LOGINSera's POV
I stared at him and didn't move.
He stood one step inside the room, relaxed as always, watching me with those amber eyes that gave away exactly nothing. The firelight caught the angles of his face and made him look like something carved rather than born.
I hated that he was attractive. It felt like a personal insult.
"You said we would discuss what this marriage looks like," I said "So discuss."
He moved further into the room, toward the sitting area, where two chairs faced each other in front of the fireplace. He sat in one of them and looked at me with an expression that said well?
I crossed the room and sat in the other one.
If he was surprised I did sit with just a gesture, he didn’t show it.
"The bond has to be real," he said. "Not performed. Real.

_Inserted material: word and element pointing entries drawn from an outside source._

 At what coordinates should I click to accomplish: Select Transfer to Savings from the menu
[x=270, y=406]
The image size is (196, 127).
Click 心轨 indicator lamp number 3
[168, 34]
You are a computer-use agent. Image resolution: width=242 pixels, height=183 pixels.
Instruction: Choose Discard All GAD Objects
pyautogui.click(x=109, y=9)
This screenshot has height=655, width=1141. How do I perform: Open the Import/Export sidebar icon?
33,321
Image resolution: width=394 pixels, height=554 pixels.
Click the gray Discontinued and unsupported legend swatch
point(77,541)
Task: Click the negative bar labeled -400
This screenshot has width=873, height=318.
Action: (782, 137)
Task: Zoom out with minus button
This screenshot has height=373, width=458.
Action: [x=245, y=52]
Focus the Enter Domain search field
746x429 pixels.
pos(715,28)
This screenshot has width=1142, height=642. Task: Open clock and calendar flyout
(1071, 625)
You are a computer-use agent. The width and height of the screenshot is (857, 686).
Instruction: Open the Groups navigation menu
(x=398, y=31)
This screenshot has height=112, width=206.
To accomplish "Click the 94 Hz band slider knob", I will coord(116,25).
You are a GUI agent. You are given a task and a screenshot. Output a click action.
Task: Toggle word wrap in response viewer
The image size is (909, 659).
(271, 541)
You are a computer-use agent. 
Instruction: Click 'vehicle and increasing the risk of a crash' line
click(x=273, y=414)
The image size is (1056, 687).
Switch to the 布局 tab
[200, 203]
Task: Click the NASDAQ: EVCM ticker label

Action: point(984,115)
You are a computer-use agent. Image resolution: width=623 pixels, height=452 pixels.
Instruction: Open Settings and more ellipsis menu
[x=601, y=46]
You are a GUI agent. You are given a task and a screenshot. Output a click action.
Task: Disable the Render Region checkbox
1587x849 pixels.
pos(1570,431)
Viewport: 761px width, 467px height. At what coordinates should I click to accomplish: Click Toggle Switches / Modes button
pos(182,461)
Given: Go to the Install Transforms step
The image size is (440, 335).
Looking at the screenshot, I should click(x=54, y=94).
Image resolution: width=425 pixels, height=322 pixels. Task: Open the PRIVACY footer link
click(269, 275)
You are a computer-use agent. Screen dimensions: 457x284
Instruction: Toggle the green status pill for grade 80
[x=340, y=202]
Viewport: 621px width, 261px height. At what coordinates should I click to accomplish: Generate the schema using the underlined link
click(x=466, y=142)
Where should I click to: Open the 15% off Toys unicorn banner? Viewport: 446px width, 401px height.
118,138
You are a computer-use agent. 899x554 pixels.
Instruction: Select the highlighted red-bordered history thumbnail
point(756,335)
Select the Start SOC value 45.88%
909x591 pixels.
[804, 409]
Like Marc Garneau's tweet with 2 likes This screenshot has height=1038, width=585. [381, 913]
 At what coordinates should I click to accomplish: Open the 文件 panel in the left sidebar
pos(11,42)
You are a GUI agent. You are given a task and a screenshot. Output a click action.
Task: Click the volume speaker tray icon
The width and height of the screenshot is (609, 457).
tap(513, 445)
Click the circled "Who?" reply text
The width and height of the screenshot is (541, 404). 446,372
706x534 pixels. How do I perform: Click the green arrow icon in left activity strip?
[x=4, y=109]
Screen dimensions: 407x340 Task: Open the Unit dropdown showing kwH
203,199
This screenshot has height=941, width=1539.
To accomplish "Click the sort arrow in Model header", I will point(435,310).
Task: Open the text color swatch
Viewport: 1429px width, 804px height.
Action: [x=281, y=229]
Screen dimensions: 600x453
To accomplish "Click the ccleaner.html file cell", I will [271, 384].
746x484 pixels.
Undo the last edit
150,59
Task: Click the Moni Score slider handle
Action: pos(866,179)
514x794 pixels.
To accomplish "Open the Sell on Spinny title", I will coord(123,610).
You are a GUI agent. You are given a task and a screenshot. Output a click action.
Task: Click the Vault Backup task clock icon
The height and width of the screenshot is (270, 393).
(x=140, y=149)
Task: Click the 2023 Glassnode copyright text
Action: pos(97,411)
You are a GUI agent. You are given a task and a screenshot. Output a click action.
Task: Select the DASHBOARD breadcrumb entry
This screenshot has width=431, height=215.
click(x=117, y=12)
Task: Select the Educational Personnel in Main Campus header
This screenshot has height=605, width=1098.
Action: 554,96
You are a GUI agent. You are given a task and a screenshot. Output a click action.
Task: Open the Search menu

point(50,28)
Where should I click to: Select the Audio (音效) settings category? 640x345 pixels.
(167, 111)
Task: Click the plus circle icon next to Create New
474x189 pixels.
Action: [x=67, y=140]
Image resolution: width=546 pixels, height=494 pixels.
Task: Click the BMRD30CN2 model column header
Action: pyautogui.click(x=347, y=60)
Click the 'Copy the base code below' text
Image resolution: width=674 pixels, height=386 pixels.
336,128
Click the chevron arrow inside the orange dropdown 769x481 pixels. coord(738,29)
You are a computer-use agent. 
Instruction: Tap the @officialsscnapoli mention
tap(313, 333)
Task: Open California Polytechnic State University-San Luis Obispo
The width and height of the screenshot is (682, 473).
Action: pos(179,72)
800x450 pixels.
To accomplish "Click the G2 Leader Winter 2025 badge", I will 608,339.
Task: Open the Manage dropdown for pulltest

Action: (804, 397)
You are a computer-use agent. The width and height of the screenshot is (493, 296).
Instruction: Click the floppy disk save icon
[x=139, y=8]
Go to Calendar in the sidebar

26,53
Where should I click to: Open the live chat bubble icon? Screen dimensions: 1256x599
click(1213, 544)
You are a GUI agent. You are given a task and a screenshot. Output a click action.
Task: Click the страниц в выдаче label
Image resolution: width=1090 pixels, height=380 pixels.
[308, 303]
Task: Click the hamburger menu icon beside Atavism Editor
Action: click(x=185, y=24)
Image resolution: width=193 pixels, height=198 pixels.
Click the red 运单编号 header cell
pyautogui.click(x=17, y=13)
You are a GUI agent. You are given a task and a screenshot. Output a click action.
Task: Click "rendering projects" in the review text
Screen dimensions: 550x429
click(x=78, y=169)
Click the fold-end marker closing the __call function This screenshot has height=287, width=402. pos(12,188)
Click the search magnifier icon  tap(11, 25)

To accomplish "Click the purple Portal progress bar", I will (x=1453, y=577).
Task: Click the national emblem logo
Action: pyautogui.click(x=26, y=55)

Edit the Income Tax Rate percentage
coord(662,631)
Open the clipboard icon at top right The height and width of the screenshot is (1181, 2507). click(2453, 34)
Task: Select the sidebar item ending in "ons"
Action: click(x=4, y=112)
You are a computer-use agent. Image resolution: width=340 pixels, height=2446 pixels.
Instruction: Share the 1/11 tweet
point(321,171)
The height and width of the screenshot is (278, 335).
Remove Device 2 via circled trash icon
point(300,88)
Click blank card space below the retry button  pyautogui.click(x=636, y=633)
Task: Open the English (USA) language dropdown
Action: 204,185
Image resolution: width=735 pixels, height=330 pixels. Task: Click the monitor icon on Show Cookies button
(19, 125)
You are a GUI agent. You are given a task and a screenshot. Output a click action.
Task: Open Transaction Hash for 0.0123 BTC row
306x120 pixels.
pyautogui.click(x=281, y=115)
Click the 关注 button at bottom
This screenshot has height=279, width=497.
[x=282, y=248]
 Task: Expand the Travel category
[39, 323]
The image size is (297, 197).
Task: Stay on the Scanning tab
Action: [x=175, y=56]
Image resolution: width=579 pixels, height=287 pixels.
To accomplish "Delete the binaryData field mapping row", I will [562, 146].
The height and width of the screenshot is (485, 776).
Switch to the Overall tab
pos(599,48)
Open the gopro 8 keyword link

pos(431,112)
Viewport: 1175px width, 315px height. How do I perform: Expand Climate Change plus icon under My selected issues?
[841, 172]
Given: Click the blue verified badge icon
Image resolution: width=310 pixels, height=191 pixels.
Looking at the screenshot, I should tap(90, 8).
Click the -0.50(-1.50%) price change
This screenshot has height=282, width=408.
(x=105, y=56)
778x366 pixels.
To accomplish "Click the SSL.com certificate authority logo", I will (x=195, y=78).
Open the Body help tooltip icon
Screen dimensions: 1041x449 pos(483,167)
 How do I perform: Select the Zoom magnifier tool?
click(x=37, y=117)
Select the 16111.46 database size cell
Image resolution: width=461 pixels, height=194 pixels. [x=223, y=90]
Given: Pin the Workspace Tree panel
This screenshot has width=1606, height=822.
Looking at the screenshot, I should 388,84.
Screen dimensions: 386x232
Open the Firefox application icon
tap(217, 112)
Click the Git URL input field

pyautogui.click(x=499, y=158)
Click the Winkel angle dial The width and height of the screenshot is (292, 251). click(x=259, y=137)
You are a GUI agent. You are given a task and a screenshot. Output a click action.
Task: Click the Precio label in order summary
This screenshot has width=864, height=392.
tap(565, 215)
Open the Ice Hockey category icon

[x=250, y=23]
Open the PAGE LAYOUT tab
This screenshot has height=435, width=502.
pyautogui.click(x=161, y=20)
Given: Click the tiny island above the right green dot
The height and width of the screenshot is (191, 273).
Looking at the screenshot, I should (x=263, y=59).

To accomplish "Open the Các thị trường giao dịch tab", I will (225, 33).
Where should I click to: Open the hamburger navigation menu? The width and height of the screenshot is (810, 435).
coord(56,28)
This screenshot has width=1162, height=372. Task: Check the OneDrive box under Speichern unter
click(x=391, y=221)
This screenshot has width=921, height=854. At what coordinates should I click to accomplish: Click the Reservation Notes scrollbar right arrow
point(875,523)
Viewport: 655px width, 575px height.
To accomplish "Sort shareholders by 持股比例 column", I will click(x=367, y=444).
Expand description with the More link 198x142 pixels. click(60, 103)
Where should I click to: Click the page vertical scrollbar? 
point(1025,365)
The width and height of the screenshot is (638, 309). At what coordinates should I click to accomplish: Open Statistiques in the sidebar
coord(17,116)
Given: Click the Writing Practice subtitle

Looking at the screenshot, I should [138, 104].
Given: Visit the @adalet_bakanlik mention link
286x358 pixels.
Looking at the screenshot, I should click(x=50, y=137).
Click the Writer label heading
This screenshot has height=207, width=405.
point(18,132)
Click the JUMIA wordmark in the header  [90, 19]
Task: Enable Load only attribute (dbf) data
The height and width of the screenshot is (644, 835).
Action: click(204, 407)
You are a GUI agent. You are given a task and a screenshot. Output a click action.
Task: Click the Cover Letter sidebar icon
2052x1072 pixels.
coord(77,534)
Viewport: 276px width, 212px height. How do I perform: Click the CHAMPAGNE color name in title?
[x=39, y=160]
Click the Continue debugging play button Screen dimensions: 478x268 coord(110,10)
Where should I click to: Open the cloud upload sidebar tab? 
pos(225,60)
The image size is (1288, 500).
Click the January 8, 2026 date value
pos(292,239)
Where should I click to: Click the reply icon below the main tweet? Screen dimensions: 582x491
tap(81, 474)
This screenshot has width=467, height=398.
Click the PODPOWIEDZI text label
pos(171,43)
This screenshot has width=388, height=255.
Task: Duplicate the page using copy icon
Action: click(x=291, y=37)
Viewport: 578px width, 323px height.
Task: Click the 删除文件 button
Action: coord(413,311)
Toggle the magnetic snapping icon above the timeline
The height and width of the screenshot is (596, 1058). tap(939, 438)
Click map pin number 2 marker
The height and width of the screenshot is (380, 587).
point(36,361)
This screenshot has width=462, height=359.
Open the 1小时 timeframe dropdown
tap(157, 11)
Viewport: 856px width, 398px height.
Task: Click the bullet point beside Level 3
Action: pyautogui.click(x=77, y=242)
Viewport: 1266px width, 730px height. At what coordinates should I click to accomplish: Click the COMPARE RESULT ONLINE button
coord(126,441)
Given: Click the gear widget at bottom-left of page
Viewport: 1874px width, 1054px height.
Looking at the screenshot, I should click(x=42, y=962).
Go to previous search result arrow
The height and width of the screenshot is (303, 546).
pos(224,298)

Wolf noble houses will be watching… If they believe this marriage is hollow they will use it against both of us."
"Real means different things to different people, and–"
"In wolf culture it means witnessed," he cut me off. "It means a bond that’s been fully established. There are nobles in this palace right now who will test its legitimacy within the first month."
I looked at the fire for a moment. Thinking. He wasn’t entirely wrong and that irritated me deeply.
"And you need it established quickly," I said.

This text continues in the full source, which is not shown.